Set every line of the rows below into a numbered list, omitting blank lines.

=-=-=-=-=

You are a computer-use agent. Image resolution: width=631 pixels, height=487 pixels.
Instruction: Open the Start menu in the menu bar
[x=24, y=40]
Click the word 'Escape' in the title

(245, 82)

=-=-=-=-=

Final result
1. You are a computer-use agent. Image resolution: width=631 pixels, height=487 pixels.
2. Instruction: Open the Start menu in the menu bar
3. [x=24, y=40]
4. Click the word 'Escape' in the title
5. (245, 82)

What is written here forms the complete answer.